**PASSAGE TO READ**:
Privacy experts put the hacker on trial

TORONTO — If the jury felt like the facts in the case presented to them sounded like they had been lifted from a John Grisham novel, they wouldn’t be far off base.

According to court documents, David Moon, an American citizen and member of an anti-nuclear group called Clean Energy Faction (CEF), hacked into the computer system of PowerNow, a Canadian nuclear power plant. Once inside, he defaced the company’s Web site and took a copy of a confidential report, Safety Precautions and Emergency Manual. He subsequently sold the document to a newsmagazine for US$10,000.

Moon was lured across the border under the guise of speaking at a conference on computer ethics and privacy at the University of Waterloo. There, he was arrested by the Ontario Provincial Police and had his laptop seized. At the same time of his arrest the FBI acted on a warrant to seize any computers in his home and at CEF offices in Boston.

And like a movie adaptation of a Grisham tale, the trial took about two hours. After deliberation, about 85 per cent of the jury thought Moon was guilty.

If you feel there was a miscarriage of justice, don’t worry. The cyber-trial of David Moon was staged recently as part of the second annual Privacy and Security Workshop, co-sponsored by the office of the Office of the Information and Privacy Commissioner of Ontario and the Centre for Applied Cryptographic Research, University of Waterloo.

**INSTRUCTIONS FOR THE TASK**: According to the hacker trial article, who bought the confidential report from David Moon, and at what price? The records come from a different source than the article.

**DATASET CONTENT**:
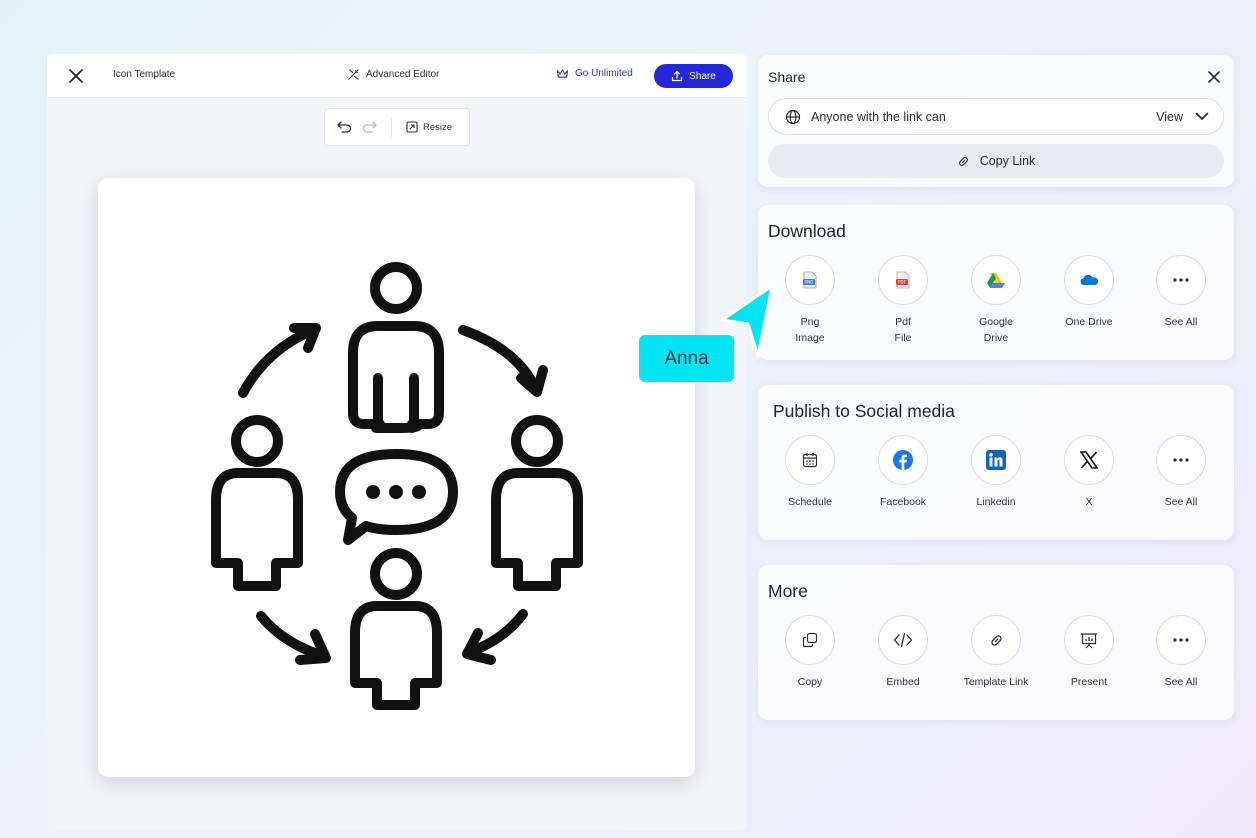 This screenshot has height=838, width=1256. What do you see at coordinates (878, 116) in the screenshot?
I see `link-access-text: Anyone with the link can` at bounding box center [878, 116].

--

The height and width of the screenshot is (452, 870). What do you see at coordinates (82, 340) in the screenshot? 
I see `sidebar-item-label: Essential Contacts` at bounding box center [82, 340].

**EXERCISE RESPONSE**: A newsmagazine bought it for US$10,000.